Study text>

# # # # #

Virginia Privacy Law (VCDPA) Compliance Guide for Small Businesses
VCDPA applies to businesses processing data of 100,000+ Virginia consumers annually. There is no revenue threshold — consumer count alone triggers scope.
Virginia Privacy Law (VCDPA): What Small Businesses Need to Know
The Virginia Consumer Data Protection Act (VCDPA) took effect January 1, 2023, and applies to any business that controls or processes the personal data of 100,000 or more Virginia consumers in a calendar year — with no annual revenue threshold. A secondary trigger captures businesses processing data of 25,000 or more Virginia consumers and deriving 50% or more of revenue from data sales. The Virginia Attorney General is the sole enforcement authority, with civil penalties of up to $7,500 per violation and a 30-day cure period before formal action. VCDPA was the second comprehensive state privacy law in the United States and became the model that Texas, Colorado, Connecticut, and most subsequent state laws have followed.
Does VCDPA Apply to My Business?
VCDPA applies to any person or entity that conducts business in Virginia or produces products or services targeted to Virginia residents AND meets one of two thresholds:
- Controls or processes personal data of 100,000 or more Virginia consumers during a calendar year, OR
- Controls or processes personal data of 25,000 or more Virginia consumers AND derives over 50% of gross revenue from the sale of personal data.
The threshold logic is OR — only one needs to be met. There is no revenue floor under either path. A small business processing data from 100,000+ Virginia consumers is in scope on identical terms to a Fortune 500 company.
| Threshold | Virginia VCDPA | CCPA/CPRA | Texas TDPSA |
|---|---|---|---|
| Revenue | None | $25M+ | None |
| Consumer count | 100,000 | 100,000 | 100,000 |
| Data sale alternative | 25K + 50% | 50% revenue share | 25K + 50% |
| Threshold logic | OR | OR | OR |
Virginia accounts for roughly 2.6% of the US population. A national e-commerce store would generally need approximately 3.8 million annual unique US visitors before reaching 100,000 Virginia consumers on a population-share basis — but stores with disproportionately strong East Coast or DMV-area distribution can hit the threshold at lower volumes. The 25,000 + 50% data sale path catches businesses that monetize data primarily, regardless of their absolute consumer count.

# # # # #

Data entries

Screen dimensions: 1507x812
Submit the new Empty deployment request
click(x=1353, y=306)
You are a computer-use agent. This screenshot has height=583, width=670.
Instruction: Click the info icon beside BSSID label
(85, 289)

# # # # #

Tasks to carry out>
#1 In the Virginia privacy law guide above, what is the maximum civil penalty per violation under the VCDPA?
#2 Carry on the Virginia privacy law guide from its final sentence.

Task-by-task results>
#1 Up to $7,500 per violation.

#2
VCDPA exempts certain entity types entirely: state and local government bodies, financial institutions subject to GLBA, covered entities and business associates governed by HIPAA, nonprofit organizations, and institutions of higher education. Data already covered by HIPAA, GLBA, FCRA, FERPA, or the Driver's Privacy Protection Act is also outside VCDPA's scope. Most consumer-facing e-commerce businesses are not exempt under any of these categories.
What Does VCDPA Require?
VCDPA grants Virginia consumers a clear set of data rights and imposes corresponding obligations on covered businesses. The structure is the foundation for the "Virginia model" that most subsequent state privacy laws have adopted.
Consumer rights you must honor. Virginia consumers may access the personal data you hold about them, correct inaccurate data, delete personal data they provided, obtain a copy in a portable format, and opt out of three specific processing activities: targeted advertising, the sale of personal data, and profiling that produces legal or similarly significant effects. You must respond to requests within 45 days, with a possible 45-day extension when reasonably necessary.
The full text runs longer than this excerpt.